Stored items
□ □ □ □ □ □ □

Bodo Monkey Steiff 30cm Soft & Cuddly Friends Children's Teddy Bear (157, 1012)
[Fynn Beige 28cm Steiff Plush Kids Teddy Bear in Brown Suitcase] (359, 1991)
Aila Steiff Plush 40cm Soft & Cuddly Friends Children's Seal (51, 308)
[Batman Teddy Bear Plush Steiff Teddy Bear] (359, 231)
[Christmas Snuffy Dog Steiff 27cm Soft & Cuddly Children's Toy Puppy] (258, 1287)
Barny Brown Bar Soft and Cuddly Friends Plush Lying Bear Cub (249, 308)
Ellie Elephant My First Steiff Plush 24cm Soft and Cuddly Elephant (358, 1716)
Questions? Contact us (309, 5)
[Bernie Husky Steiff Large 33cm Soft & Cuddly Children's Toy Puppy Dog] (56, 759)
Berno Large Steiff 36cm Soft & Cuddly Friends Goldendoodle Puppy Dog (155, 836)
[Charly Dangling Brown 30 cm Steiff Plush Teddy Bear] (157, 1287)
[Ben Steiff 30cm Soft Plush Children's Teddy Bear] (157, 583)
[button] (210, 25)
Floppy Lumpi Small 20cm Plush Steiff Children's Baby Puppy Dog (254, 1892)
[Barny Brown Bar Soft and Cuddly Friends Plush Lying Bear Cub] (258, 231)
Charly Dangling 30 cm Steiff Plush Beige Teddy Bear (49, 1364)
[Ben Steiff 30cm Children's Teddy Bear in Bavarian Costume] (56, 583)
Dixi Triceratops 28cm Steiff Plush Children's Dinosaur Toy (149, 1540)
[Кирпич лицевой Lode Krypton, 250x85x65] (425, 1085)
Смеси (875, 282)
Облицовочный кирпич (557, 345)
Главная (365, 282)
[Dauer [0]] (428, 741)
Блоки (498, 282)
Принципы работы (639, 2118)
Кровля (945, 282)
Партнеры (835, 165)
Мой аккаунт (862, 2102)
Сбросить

□ □ □ □ □ □ □

To do: Count the lines in the entries where the string "Teddy" appears, and report only the number.

Result of this exercise: 7